ÓSCAR ESQUIVIAS. ESCRITOR
OPINIÓN

'Estiu 1993', niñas perdidas en el bosque

Óscar Esquivias.
Óscar Esquivias.
JORGE PARÍS
Óscar Esquivias.

Escribo estas líneas subyugado por la honda impresión que me ha causado Estiu 1993 (en castellano: Verano 1993), el bellísimo primer largometraje de Carla Simón, recién estrenado en los cines. Es una obra tan delicada que da un poco de reparo verla al lado de todas esas películas ramplonas, aparatosas y vociferantes que dominan las carteleras durante esta época del año (bueno, durante cualquier época del año).

Como anuncia su título, la acción transcurre durante el verano de 1993. Cuenta los altibajos del proceso de adaptación de una niña (Frida) a su reciente condición de huérfana y a la convivencia con su familia adoptiva.

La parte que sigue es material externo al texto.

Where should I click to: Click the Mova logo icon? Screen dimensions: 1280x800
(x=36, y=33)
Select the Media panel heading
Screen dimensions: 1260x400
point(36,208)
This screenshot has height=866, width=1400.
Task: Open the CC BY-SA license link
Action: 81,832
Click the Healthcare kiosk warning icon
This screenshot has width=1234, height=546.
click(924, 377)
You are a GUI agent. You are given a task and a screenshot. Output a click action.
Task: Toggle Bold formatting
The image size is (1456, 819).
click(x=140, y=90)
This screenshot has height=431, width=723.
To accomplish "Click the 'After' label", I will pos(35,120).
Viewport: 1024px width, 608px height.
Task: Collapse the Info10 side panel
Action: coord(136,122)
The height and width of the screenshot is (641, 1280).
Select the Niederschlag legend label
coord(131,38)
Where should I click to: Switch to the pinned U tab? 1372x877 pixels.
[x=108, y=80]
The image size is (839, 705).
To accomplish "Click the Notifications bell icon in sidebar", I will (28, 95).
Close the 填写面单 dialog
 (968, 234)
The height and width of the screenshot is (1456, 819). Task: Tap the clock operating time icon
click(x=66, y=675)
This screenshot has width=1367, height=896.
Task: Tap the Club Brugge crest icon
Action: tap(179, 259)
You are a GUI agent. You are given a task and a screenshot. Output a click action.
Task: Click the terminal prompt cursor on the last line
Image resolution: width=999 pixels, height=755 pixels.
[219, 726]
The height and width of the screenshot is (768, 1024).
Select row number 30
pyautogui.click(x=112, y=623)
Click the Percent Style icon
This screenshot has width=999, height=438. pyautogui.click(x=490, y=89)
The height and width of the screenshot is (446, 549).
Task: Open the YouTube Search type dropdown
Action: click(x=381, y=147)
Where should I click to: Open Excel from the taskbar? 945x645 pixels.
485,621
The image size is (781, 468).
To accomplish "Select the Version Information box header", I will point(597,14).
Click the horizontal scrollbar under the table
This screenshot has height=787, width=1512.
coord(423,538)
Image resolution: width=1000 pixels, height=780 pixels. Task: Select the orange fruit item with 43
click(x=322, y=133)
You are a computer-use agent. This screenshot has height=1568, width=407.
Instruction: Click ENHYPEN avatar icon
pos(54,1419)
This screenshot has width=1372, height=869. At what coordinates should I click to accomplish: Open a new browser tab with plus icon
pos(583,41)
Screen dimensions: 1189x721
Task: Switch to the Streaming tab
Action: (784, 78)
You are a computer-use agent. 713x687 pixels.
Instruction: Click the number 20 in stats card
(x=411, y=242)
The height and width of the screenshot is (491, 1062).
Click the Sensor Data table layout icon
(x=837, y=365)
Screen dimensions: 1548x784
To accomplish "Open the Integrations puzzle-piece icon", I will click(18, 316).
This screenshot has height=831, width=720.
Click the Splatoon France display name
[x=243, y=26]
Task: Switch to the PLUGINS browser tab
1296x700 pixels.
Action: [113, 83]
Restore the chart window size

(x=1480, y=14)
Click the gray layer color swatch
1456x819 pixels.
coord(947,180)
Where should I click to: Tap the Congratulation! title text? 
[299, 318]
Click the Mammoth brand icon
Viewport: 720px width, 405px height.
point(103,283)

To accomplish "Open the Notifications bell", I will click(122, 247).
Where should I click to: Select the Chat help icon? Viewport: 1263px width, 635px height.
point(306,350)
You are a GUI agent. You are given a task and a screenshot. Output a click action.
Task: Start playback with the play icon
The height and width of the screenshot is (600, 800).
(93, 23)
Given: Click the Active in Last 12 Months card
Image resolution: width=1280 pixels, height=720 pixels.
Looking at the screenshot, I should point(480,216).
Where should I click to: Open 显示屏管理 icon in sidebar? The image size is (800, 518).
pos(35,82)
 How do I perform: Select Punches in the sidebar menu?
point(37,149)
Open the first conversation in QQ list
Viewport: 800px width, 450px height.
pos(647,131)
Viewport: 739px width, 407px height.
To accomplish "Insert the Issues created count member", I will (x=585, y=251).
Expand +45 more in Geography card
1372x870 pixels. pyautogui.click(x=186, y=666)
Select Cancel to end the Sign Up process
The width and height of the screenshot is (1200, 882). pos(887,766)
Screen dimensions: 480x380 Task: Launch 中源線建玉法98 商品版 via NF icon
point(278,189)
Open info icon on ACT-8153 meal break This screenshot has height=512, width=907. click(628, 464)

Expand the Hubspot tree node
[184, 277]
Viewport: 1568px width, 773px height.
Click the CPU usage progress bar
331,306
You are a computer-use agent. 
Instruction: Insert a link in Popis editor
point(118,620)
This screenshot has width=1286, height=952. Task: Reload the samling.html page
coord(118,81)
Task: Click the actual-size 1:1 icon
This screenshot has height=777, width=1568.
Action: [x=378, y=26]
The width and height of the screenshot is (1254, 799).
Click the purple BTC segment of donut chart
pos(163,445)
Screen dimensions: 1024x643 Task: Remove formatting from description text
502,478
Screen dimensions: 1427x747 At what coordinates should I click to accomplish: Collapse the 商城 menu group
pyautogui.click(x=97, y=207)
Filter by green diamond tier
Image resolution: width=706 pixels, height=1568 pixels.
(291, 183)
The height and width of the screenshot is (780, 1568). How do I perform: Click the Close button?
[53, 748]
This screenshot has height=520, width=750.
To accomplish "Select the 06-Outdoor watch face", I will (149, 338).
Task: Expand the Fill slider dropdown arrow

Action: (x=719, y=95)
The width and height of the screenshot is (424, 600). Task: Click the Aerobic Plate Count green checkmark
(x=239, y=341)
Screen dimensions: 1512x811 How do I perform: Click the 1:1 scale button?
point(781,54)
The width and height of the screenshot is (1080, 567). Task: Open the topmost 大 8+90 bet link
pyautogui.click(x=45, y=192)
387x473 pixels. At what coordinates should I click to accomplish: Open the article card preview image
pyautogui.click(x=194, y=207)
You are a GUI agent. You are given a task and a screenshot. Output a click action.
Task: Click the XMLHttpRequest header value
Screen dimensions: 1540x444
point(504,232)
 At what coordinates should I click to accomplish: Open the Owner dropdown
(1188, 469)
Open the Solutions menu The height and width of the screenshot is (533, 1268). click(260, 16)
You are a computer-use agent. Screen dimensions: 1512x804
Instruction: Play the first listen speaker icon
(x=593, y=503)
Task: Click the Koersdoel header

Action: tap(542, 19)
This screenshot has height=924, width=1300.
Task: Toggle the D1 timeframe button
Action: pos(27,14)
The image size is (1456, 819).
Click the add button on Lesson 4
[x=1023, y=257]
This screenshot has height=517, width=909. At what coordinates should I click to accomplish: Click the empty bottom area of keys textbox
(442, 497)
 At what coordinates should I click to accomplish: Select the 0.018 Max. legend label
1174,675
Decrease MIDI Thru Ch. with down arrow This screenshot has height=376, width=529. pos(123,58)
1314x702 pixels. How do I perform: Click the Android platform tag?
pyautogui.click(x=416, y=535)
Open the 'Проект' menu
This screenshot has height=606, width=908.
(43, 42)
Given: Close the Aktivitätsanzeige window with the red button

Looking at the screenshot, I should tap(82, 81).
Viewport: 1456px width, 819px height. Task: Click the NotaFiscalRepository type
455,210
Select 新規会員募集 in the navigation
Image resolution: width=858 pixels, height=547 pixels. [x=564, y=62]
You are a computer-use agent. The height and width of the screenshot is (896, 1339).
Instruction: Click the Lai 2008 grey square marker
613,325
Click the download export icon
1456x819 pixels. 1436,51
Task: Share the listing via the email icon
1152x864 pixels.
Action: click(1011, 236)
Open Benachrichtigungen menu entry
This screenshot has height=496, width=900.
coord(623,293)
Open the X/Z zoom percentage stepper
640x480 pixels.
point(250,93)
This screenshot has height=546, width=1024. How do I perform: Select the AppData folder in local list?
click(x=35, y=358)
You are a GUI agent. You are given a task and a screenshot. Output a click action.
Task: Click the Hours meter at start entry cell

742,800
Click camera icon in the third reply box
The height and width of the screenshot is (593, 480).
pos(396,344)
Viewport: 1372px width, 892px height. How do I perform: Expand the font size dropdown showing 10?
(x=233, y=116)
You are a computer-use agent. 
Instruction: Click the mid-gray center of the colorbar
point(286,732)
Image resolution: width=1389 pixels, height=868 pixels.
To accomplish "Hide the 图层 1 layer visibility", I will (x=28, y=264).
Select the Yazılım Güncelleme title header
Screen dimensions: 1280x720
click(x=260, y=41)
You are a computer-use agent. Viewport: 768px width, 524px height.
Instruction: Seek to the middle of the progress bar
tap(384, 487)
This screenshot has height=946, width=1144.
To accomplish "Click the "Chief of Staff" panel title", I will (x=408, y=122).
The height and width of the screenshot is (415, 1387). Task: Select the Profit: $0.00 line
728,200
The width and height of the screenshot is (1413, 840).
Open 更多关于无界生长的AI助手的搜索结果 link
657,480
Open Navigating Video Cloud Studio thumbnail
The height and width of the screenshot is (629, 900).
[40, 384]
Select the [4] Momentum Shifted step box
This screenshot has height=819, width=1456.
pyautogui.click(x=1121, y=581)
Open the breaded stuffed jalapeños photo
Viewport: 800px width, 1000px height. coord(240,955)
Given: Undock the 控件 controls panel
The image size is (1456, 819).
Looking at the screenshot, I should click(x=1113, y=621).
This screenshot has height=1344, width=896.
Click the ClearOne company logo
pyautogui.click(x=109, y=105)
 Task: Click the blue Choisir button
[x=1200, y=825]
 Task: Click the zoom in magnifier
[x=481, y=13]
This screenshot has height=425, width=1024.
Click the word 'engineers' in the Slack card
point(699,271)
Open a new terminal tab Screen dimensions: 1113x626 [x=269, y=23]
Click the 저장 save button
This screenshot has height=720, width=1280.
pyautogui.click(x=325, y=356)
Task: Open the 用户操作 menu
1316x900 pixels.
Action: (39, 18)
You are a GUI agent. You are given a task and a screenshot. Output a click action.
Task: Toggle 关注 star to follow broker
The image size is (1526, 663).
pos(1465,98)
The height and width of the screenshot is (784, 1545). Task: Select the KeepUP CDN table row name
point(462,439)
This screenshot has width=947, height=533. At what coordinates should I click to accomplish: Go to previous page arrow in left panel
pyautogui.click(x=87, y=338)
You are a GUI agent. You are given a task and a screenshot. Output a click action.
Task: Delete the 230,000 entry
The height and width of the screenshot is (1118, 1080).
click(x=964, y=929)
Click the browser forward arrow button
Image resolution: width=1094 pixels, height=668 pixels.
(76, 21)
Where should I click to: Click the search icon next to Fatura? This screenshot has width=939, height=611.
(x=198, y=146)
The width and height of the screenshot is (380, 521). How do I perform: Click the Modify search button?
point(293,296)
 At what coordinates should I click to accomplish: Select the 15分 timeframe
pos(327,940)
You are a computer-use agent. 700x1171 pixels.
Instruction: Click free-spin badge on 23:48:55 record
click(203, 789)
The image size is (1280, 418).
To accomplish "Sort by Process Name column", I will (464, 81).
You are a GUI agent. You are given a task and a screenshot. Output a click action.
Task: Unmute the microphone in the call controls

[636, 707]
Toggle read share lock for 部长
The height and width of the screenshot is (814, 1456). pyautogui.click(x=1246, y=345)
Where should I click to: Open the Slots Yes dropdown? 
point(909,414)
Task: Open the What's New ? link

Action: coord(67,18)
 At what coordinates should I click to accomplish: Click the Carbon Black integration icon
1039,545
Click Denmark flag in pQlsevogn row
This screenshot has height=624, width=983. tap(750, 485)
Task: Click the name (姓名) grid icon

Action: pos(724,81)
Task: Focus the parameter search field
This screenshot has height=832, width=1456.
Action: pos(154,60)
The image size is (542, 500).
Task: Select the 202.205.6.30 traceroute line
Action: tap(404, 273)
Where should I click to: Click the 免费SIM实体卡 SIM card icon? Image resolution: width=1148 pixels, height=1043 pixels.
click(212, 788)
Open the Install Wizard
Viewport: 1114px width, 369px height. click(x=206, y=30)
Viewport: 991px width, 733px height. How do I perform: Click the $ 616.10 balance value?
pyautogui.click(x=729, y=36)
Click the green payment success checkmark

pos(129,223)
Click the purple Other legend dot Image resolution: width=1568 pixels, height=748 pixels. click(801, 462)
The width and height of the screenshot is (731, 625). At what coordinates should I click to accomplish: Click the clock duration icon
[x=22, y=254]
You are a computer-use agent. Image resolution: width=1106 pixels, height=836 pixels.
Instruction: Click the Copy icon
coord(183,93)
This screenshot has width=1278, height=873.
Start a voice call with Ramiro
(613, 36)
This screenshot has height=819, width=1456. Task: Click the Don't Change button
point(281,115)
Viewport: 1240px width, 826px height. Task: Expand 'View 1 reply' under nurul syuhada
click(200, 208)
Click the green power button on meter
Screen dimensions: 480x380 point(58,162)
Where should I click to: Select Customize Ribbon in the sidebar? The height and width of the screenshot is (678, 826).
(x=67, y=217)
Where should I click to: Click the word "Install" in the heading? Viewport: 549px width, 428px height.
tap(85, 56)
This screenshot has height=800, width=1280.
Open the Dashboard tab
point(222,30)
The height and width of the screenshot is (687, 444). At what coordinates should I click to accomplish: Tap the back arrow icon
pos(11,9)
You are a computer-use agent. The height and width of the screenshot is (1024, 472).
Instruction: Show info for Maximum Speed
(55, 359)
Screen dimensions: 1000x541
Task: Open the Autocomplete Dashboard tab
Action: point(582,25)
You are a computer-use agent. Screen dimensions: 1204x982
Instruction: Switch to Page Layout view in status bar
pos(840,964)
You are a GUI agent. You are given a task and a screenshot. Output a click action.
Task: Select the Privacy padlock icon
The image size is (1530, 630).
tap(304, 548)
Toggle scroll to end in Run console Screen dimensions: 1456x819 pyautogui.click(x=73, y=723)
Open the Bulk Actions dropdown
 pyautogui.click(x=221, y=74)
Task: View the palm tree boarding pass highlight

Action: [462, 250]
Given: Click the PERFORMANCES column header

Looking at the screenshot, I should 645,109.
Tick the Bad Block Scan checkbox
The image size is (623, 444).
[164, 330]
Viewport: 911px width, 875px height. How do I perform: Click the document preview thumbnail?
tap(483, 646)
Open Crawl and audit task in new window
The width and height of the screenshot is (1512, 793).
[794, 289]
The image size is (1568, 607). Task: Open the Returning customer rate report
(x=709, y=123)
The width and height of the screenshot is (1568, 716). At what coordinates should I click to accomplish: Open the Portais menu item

Frida, de seis años, pasa de vivir en Barcelona con su madre (que debía de ser, por lo que se adivina, una mujer casi almodovariana, muy representativa de la juventud más desenfadada de la Transición) a residir con sus tíos y su prima de cuatro años en una masía situada en un lugar recóndito, en mitad de los bosques gerundenses, donde llevan una vida campesina (cultivan un huerto, crían gallinas y trabajan en el bar de las piscinas del pueblo cercano). Al parecer, la directora se ha inspirado en su propia experiencia personal, aunque no ha rodado una película estrictamente autobiográfica.

La obra tiene unos actores maravillosos que no parecen tales: nadie diría que están interpretando, que tienen personalidades diferentes de las que muestran en la pantalla. Viéndola, he tenido la sensación continua de ser partícipe de la cotidianidad de unas vidas ajenas, en cuyas acciones y palabras no hay truco, planificación ni ensayo. Todo se apoya en un inteligentísimo guion, a la vez detallista y lleno de elipsis, que selecciona con mucho cuidado los acontecimientos significativos para contar la historia desde un punto de vista infantil. En cierto modo, Frida es la heredera cinematográfica de los personajes huérfanos que aparecen en muchos cuentos tradicionales. En ella se da ese conflicto continuo entre cómo se espera que se comporte un niño y lo que realmente hace y siente. Las mentiras y travesuras de Frida son, a menudo, muy perturbadoras. A veces podría parecer una niña malvada, pero los espectadores sabemos que es una persona herida, doliente, que se siente desamparada (aunque esté rodeada de amor).

Justamente en la creación de este personaje y en sus valores arquetípicos reside el gran poder poético de la película. Estiu 1993, pese a este título tan delimitador, no es una crónica de un personaje y sus circunstancias emocionales particulares, ambientada en un momento histórico y un lugar determinados, sino que tiene un valor universal y atemporal. En esta obra aparecen algunos elementos poderosísimos propios de la literatura tradicional, un poco al estilo de lo que sucede en algunos cuentos y novelas de Gustavo Martín Garzo o de Pilar Adón.

Así, la enfermedad innombrable de los padres de Frida es el equivalente de la peste que vaciaba las ciudades y expulsaba a los huérfanos a los caminos. El bosque, como en tiempos del paganismo, es un lugar sagrado y misterioso, a veces un refugio y también un laberinto peligroso del que no se puede escapar. En él, Frida visita a escondidas un altarcillo dedicado a Santa Rita de Casia (una santa que fue madre). Esta imagen religiosa simboliza aquí el deseo de comunicación con los muertos, la necesidad íntima de recibir su amparo (aunque en realidad seamos los vivos los que cuidamos de los difuntos y procuramos su felicidad a través de ofrendas y de invocaciones mágicas aprendidas de labios de nuestros abuelos). Frida sabrá pronto que la muerte es algo vulgar e irremediable.

En Estiu 1993 todo lo que se muestra es importante. No hay nada que carezca de función en la historia, sea una gata doméstica, la incapacidad de llorar o las lágrimas que se escapan sin causa aparente. Es una película luminosa y una obra maestra del cine.